▶ [QUOTED TEXT]
┄┄┄┄┄┄┄┄┄┄┄┄┄┄┄┄┄┄┄┄

Some people who seem to know what they're talking about think that the risk of an earthquake damaging the Indian Point nuke plants isn't worth worrying about. On the other hand, the Nuclear Regulatory Commission says the odds of an earthquake compromising the safety of Indian Point are 1,000 to 1 -- a long shot, certainly, but far from impossible.

Greg Clary wrote about it in today's Journal News.

At issue are a couple of fault lines that run near the plant, including the Ramapo faults. Here's what Greg reported:

The fault is actually a geological braid of fault lines running from the area of Clinton, N.J., to a mile or so west of the Buchanan nuclear plant, where it intersects with a second line that recent discoverers say runs between Stamford, Conn., and Peekskill....

┄┄┄┄┄┄┄┄┄┄┄┄┄┄┄┄┄┄┄┄

▶ [INFORMATION SUPPLIED]
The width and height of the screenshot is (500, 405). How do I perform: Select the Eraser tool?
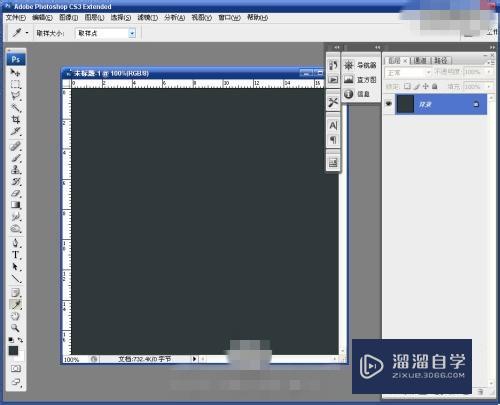pos(15,194)

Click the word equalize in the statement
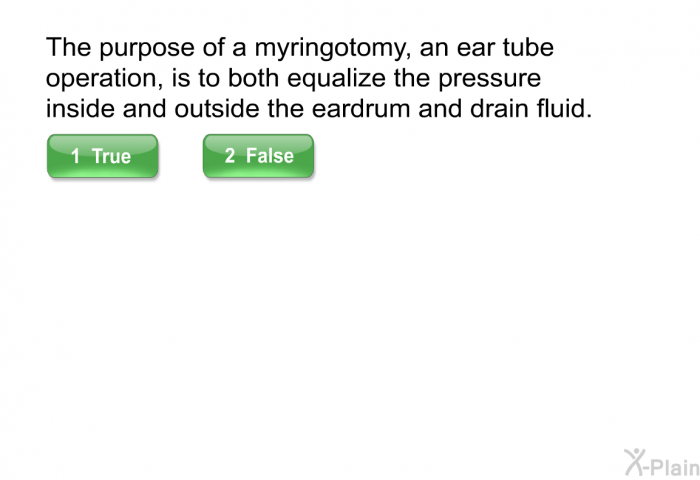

┄┄┄┄┄┄┄┄┄┄┄┄┄┄┄┄┄┄┄┄

▶ [SET TASK 1]
According to the Indian Point passage, what odds does the Nuclear Regulatory Commission give for an earthquake compromising the plant's safety?
▶ [SET TASK 2]
Revise the Indian Point passage from "At issue are" up to and including "Conn., and Peekskill....", putting "tangle" in place of "braid".
The data is separate material, unrelated to the Indian Point passage.

▶ [EXPECTED ANSWER 1]
1,000 to 1.

▶ [EXPECTED ANSWER 2]
At issue are a couple of fault lines that run near the plant, including the Ramapo faults. Here's what Greg reported:

The fault is actually a geological tangle of fault lines running from the area of Clinton, N.J., to a mile or so west of the Buchanan nuclear plant, where it intersects with a second line that recent discoverers say runs between Stamford, Conn., and Peekskill....